Between 1986 and 1991 I lived in Pakistan. One of my favorite weekends was to drive up through the foothills of Azad Kashmir, where the evening mountain light was pure and golden, to take photographs and soak up the stunning landscapes. A town I often passed through had a narrow bazaar that had to be approached by driving up a steep incline and navigating a hairpin bend, The bazaar was known as Poonch, and it had a nice little restaurant with purple glass windows and tables that overlooked the river and mustard fields below. There was nothing, I thought, extraordinary about Poonch.
It wasn’t until very many years later that I learned that one of the great maestro’s of the sitar, Ustad Mohammad Sharif Khan, had grown up in the court of the Raja of Poonch where his father was one of the court’s primary musical performers. As he grew to fame as a sitarist in the 1940s and 50s, the appellation, Poonchwaley (the one from Poonch) was added to his name. Suddenly, and forever, this minor fiefdom in the mountains of Kashmir was immortalized.
|Ustad Mohammad Sharif Poonchwaley|
In 1991, I left Pakistan and took up a job in the mountains of Kurdistan. I worked in the far eastern part of the region but from time to time travelled around. In mid summer I drove westward to a town in the hills called Shaqlawa. This was at the time a sort of political headquarters of one of the main Kurdish parties and we were there for a meeting with a few of the party heavies. The approach to Shaqlawa reminded me of that to Poonch: steep, narrow and windy. In the mountains the air was thinner and clearer just like in Kashmir.
Tonight’s selection brings these two towns and the countries and regions in which they are located, together, with beauty and grace. Naseer Shama is an oud player born and raised in Iraq. Half Kurdish, in addition to mastering his instrument he has made it a point of his musical career to speak out against the oppression and subjugation of his people. Resident in Baghdad throughout much of the turmoil of recent years, he championed the cause of children victims of American/European bombing in the early 1990s and has raised money and awareness for the sanctions-crippled health system Iraqis have had live with through most of the 1990s. He has received many international music and humanitarian awards and currently lives and teaches in Cairo.
|Ashraf Sharif Khan|
Ashraf Sharif Khan is from Pakistan and is the son of that country’s most revered sitarist, Ustad Mohammad Sharif Khan Poonchwaley. Like his Iraqi counterpart, Ashraf is well regarded as a curious and adventerous musician. Now resident in Germany, Khan has collaborated with musicians from a number of genres including jazz. This record, Viages de las Almas is an elegant collaboration and fusion of Iraqi, Middle Eastern and South Asian, Pakistani music.
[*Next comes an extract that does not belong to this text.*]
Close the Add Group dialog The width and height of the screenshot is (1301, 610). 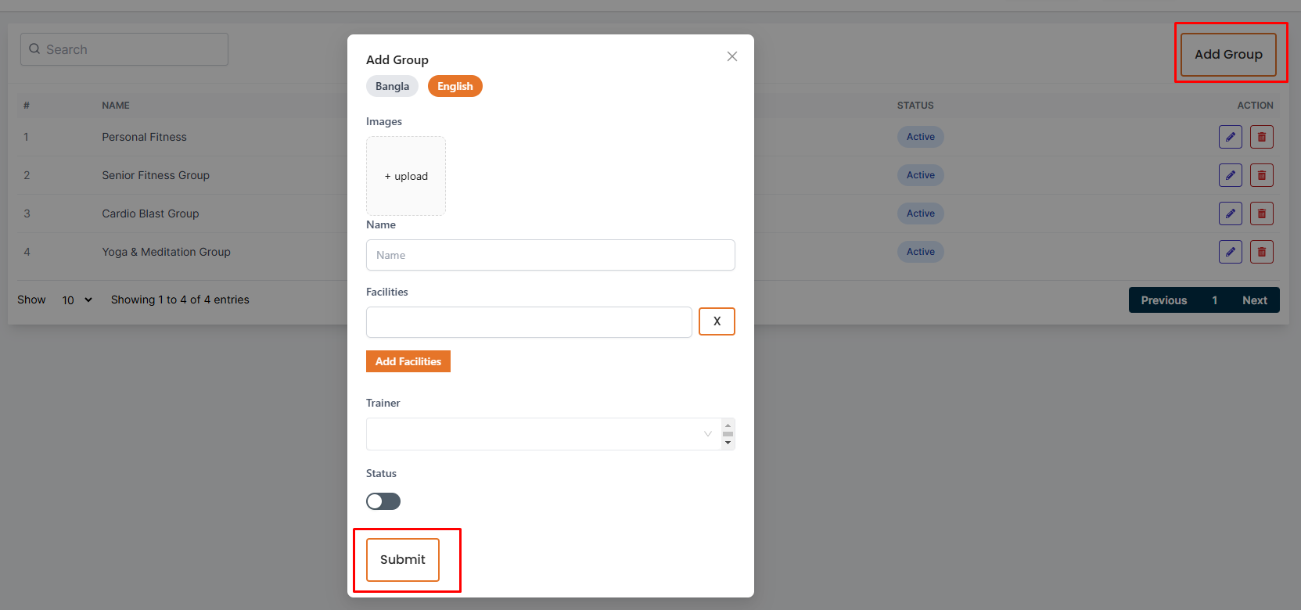pos(731,56)
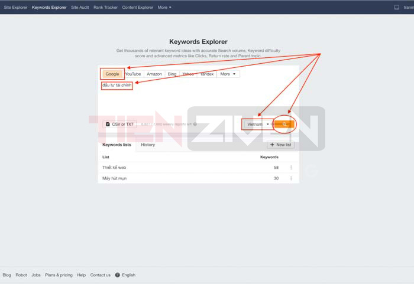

The album title means ‘travelling souls’; its co-leaders are a Cairo-resident Iraqi virtuoso of the fretless Arabic lute and a German-resident Pakistani master of the sitar.
Naseer Shamma provides the composed notes, as well as playing the oud. Supported by tabla player Shabbaz Hussain, Naseer Shamma and Ashraf Sharif Khan make beautiful new music.
The sitarist’s definition of good ‘fusion’ music: ‘the amalgamation of the two styles without compromising one for the other, rather presenting the two in a new light.’ (ABC Australia)
The music, obviously, is what is great about this record. The fusing of Middle Eastern and Hindustani music is seamless and absolutely credible. The playing is of the highest quality and full of soul. With several tracks clocking in over 10 minutes long the musicians appear to have made the choice to let each explore the music at an unhurried pace yet in a clearly reflective way.
Fantastic and unique music.
1. Viage de Las Almas (Traveling Souls)
2. Al-Andalus Abre Sus Puertas (Al-Andalus Opens its Gates)
3. El Camino a Shaqlawa (The Path to Shaqlawa)
4. La Sibiuria de Mi Abuelo (My Grandfather’s Wisdom)
5. Nostalgia de Cordoba (Nostalgia for Cordoba)
7. Para Tunez (For Tunez)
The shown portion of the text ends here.